***** Dataset excerpts
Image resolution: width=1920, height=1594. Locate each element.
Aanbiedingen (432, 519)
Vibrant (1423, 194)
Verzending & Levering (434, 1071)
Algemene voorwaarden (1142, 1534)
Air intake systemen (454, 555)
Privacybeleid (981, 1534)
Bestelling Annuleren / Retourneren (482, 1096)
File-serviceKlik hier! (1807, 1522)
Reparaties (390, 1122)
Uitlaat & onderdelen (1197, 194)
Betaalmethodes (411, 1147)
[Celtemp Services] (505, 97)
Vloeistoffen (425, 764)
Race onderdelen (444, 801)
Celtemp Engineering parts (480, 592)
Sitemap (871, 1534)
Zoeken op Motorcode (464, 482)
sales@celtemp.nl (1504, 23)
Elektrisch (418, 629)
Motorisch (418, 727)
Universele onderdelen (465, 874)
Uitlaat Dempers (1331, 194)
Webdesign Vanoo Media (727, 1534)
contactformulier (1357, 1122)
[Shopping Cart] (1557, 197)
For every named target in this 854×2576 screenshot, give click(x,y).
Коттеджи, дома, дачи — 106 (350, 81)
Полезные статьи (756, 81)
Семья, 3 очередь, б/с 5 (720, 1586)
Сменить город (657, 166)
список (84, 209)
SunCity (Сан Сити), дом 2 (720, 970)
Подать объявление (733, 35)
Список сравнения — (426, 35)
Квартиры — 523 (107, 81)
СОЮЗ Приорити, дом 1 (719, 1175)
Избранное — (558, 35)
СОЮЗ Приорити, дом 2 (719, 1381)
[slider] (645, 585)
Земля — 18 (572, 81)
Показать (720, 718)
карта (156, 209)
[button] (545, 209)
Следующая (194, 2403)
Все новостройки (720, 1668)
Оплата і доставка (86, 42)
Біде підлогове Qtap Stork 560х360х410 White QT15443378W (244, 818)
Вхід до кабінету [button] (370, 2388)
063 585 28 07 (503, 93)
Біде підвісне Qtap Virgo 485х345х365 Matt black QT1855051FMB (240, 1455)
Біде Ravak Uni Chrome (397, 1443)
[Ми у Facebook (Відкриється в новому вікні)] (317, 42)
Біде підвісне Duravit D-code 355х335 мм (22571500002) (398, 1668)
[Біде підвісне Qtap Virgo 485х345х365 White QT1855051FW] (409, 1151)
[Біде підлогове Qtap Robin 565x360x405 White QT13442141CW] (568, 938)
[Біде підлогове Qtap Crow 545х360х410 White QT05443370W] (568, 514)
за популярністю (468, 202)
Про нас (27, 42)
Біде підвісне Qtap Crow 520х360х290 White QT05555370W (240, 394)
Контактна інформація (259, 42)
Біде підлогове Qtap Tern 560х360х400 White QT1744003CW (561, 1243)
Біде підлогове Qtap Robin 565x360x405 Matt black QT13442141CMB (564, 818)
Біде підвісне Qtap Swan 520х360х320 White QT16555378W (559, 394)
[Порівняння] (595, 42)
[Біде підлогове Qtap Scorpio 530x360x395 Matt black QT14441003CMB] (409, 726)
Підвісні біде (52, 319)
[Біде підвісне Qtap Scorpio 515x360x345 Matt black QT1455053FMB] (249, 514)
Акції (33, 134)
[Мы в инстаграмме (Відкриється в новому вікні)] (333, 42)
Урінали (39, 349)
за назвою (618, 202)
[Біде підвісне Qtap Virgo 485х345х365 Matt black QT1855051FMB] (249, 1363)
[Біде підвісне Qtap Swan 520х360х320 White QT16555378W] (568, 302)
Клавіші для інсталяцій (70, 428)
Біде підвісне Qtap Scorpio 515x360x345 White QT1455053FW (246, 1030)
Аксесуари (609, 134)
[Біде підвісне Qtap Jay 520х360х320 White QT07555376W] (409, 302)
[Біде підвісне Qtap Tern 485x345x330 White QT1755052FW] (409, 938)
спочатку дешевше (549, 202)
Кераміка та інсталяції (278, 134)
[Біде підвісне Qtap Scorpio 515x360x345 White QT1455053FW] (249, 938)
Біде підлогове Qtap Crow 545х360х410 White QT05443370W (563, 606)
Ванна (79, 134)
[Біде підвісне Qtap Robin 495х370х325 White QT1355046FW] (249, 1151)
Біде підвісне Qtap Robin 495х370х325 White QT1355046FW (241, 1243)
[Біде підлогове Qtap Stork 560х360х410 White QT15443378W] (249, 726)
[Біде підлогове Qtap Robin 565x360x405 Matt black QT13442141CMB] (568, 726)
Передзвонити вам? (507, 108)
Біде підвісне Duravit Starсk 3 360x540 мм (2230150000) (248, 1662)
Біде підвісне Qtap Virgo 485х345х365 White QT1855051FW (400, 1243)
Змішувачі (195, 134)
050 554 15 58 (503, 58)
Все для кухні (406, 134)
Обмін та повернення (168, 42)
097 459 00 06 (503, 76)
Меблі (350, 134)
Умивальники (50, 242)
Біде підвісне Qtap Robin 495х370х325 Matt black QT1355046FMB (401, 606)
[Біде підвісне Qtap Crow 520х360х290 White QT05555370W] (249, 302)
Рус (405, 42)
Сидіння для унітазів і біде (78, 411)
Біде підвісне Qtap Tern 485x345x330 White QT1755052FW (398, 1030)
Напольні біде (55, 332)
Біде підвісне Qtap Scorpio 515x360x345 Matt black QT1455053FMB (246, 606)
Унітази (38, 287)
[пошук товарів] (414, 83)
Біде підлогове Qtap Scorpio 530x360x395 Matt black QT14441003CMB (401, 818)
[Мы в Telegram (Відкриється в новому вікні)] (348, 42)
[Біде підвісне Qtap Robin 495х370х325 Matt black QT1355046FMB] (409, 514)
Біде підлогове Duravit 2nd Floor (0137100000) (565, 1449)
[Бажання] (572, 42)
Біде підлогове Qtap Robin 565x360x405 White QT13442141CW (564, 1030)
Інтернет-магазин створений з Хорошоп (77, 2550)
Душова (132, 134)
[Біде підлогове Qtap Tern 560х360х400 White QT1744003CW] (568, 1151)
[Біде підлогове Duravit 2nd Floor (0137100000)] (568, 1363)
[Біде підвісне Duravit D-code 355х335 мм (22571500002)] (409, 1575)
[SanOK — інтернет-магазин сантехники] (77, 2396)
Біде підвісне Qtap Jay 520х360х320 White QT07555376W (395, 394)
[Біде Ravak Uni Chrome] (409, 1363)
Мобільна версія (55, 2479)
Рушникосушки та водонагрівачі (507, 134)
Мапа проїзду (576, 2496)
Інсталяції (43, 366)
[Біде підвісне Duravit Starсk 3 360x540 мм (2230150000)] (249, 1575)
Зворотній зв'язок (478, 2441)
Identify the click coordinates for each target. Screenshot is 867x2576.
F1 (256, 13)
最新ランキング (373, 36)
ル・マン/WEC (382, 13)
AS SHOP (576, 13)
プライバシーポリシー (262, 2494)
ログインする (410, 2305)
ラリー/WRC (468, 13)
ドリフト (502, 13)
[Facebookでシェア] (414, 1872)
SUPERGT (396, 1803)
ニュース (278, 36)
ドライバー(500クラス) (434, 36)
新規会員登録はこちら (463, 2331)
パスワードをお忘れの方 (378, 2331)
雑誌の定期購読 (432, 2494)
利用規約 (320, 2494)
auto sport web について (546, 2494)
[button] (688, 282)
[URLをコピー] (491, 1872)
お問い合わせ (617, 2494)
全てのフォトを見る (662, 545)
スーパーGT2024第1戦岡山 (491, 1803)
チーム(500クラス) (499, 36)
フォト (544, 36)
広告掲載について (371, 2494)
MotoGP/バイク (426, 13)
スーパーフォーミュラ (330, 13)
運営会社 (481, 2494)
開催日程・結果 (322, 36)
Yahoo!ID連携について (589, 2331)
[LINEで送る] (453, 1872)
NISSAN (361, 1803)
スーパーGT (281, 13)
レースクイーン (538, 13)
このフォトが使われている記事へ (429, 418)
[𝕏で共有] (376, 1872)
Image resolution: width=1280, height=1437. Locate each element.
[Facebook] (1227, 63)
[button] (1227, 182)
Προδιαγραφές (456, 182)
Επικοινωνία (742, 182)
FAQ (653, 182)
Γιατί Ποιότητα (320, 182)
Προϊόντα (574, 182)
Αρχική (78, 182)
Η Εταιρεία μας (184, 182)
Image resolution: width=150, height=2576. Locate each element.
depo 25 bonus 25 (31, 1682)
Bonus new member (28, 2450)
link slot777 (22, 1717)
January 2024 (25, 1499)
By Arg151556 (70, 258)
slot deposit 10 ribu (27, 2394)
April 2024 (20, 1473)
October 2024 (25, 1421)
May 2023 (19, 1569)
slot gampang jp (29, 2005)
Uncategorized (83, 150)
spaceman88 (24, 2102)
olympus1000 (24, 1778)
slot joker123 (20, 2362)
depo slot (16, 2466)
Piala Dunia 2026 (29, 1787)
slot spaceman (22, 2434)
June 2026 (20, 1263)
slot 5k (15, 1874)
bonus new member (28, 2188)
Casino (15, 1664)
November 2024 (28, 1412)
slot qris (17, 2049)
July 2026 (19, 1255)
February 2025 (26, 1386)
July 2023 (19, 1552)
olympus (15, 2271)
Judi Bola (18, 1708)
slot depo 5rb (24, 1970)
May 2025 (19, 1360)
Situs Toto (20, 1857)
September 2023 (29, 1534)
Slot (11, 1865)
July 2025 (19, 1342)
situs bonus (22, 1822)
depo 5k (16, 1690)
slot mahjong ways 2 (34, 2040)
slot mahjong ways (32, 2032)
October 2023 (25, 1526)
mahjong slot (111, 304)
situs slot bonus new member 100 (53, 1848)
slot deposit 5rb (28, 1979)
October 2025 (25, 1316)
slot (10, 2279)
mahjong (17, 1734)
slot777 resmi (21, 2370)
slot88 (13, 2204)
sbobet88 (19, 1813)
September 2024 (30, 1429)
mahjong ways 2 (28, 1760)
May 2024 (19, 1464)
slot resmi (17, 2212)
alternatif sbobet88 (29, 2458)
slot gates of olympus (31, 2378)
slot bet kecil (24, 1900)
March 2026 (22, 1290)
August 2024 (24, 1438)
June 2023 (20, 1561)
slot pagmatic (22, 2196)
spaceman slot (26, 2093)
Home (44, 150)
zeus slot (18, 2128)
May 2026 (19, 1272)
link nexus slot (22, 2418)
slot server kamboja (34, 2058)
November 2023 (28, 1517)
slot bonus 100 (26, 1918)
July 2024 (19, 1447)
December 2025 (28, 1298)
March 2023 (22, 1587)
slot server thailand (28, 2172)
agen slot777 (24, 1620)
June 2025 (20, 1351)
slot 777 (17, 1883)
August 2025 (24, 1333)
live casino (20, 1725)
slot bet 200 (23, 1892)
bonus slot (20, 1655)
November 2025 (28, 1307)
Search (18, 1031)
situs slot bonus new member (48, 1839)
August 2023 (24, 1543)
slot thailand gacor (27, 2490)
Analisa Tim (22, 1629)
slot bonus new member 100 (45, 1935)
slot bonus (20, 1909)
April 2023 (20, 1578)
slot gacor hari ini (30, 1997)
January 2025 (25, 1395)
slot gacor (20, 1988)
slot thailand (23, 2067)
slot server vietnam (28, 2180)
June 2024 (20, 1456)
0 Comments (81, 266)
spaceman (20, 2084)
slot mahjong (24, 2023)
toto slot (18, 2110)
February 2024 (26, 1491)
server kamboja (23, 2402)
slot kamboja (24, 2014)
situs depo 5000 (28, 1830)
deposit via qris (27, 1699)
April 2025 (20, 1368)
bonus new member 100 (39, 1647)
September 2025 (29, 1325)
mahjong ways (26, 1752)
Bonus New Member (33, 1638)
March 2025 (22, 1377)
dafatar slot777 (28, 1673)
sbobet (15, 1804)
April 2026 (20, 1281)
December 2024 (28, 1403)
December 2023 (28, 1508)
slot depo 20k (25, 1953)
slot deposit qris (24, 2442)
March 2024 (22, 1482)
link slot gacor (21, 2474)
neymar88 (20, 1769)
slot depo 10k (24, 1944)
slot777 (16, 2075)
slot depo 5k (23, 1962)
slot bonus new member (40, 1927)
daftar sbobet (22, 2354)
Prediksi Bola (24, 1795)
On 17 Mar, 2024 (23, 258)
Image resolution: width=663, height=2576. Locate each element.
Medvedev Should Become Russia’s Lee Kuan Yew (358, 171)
**********
What is needed
Retype the lines from the one containing "April 2026 (20, 1281)" to the last line above. Change nothing and include no others.

Reply
April 2026 (20, 1281)
December 2024 (28, 1403)
December 2023 (28, 1508)
slot depo 20k (25, 1953)
slot deposit qris (24, 2442)
March 2024 (22, 1482)
link slot gacor (21, 2474)
neymar88 (20, 1769)
slot depo 10k (24, 1944)
slot777 (16, 2075)
slot depo 5k (23, 1962)
slot bonus new member (40, 1927)
daftar sbobet (22, 2354)
Prediksi Bola (24, 1795)
On 17 Mar, 2024 (23, 258)
Image resolution: width=663, height=2576. Locate each element.
Medvedev Should Become Russia’s Lee Kuan Yew (358, 171)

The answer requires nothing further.